He thought it over for a minute. “What did happen before that?”

“Hannah, Samuel’s mother, promised that if she had a son she would give him to the Lord for all the days of his life. That’s why she took him to Eli in the first place.”

“Ah yes. I believe Laura calls it the Rumpelstiltskin story. Or was it Rapunzel?”

“Rapunzel.”

“Maybe it’s just me, but the humans in these fairy tales often behave as badly as the witches and goblins.”

“It’s not just you,” Rachel said quietly.

“So at least Hannah followed through.”

Rachel sighed to herself. If only David were more suspicious, more inclined to read between the lines. He would grab her and shake the truth out of her the way frustrated men did with their wives in television dramas. She knew he was puzzled, curious, and confused about his daughter’s remarkable recovery. But confronted with something beyond his expertise, like most men he resorted with a helpless shrug to Occam’s razor: the simplest, most logical, most obvious explanation—especially when it came to truths with emotional baggage attached—was presumed correct until proved otherwise.

Maybe metaphysical truth or existential truth or scientific truth would make her free. But it was better to live with some lies than drive people crazy with the cold, hard facts. The best lie told in all the scriptures is the lie God tells Abraham. Sarah laughs when told she will bear a child, but when God brings the proposal to Abraham, he tells him that his wife was concerned that she was too old to bear children. Exactly what a guy would tell another guy.

Except that’s not what Sarah said. She said that menopause aside, she just didn’t think the old codger could get it up anymore.

Funnier yet, Abraham was pretty sure that’s what she was laughing about, but Sarah denied it. Two lies in a row.

So Rachel was in good company. Small comfort.

Chapter 47

A guilty conscience needs no accuser

Milada sat behind her desk in her Midtown Manhattan office and stared out the window at the wet, gray day. Fog rolled in off the river. The same as the day Garrick and his men had come for Rakosi. She and her sisters were sent to Cheapside. Their previous lives were summarily thrown away.

Why should the memory of such a fortuitous day wear so heavily on her soul?

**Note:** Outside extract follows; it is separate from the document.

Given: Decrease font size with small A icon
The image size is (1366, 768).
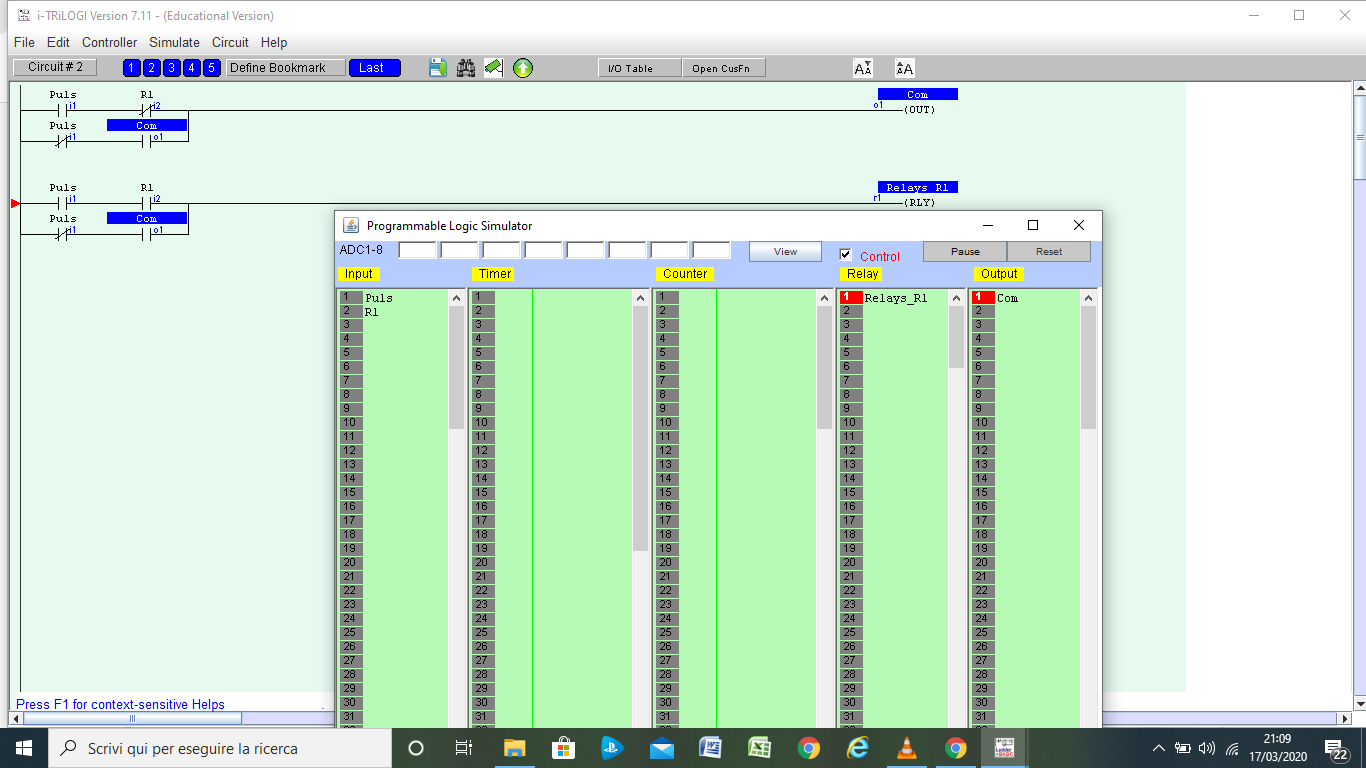Looking at the screenshot, I should 863,68.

The cold rain weighed down her spirits, yet her body burned with a low, pleasant fever. She’d come to the office directly from the hotel. She kept a change of clothes on hand just for these occasions. She couldn’t even remember the man’s name. He’d volunteered no more information than she had. He’d claimed he was single.

Perhaps he was. She never looked for that telling white shadow on the ring finger. But if not, did taking away a memory also take away the guilt? For that matter, did taking away the guilt take away the memory? Was that what she was afraid of losing? Some small, perverse part of herself that missed what they’d had together, just the three—the four—of them, once upon a time in London?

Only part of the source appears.